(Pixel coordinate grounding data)
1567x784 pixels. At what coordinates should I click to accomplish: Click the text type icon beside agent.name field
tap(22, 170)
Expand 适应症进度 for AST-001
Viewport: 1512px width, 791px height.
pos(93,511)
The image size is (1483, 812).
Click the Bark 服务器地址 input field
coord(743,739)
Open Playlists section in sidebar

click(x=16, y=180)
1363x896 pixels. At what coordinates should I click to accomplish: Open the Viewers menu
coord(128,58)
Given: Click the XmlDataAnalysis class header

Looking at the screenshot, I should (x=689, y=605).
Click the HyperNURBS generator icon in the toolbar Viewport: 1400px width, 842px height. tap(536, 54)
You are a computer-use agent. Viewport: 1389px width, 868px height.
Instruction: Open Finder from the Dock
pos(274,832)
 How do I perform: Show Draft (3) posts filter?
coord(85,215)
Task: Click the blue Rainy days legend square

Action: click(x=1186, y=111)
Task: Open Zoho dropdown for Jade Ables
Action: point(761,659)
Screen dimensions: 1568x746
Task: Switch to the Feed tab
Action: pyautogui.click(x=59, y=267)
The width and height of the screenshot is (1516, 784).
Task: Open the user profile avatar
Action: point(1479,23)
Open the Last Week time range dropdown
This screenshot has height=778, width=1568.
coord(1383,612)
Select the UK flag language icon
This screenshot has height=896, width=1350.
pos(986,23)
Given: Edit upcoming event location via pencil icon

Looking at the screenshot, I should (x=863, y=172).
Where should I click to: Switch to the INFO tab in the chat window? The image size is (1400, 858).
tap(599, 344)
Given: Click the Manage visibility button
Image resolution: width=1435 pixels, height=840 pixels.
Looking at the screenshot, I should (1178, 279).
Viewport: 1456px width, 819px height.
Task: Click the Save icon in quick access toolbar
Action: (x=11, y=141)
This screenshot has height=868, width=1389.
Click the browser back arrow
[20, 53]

● Exercise details: Every entry above must be reproduced word for word.

● Answer space:
1567x784 pixels. At what coordinates should I click to accomplish: Click the text type icon beside agent.name field
tap(22, 170)
Expand 适应症进度 for AST-001
Viewport: 1512px width, 791px height.
pos(93,511)
The image size is (1483, 812).
Click the Bark 服务器地址 input field
coord(743,739)
Open Playlists section in sidebar

click(x=16, y=180)
1363x896 pixels. At what coordinates should I click to accomplish: Open the Viewers menu
coord(128,58)
Given: Click the XmlDataAnalysis class header

Looking at the screenshot, I should (x=689, y=605).
Click the HyperNURBS generator icon in the toolbar Viewport: 1400px width, 842px height. tap(536, 54)
You are a computer-use agent. Viewport: 1389px width, 868px height.
Instruction: Open Finder from the Dock
pos(274,832)
 How do I perform: Show Draft (3) posts filter?
coord(85,215)
Task: Click the blue Rainy days legend square

Action: click(x=1186, y=111)
Task: Open Zoho dropdown for Jade Ables
Action: point(761,659)
Screen dimensions: 1568x746
Task: Switch to the Feed tab
Action: pyautogui.click(x=59, y=267)
The width and height of the screenshot is (1516, 784).
Task: Open the user profile avatar
Action: point(1479,23)
Open the Last Week time range dropdown
This screenshot has height=778, width=1568.
coord(1383,612)
Select the UK flag language icon
This screenshot has height=896, width=1350.
pos(986,23)
Given: Edit upcoming event location via pencil icon

Looking at the screenshot, I should (x=863, y=172).
Where should I click to: Switch to the INFO tab in the chat window? The image size is (1400, 858).
tap(599, 344)
Given: Click the Manage visibility button
Image resolution: width=1435 pixels, height=840 pixels.
Looking at the screenshot, I should (1178, 279).
Viewport: 1456px width, 819px height.
Task: Click the Save icon in quick access toolbar
Action: (x=11, y=141)
This screenshot has height=868, width=1389.
Click the browser back arrow
[20, 53]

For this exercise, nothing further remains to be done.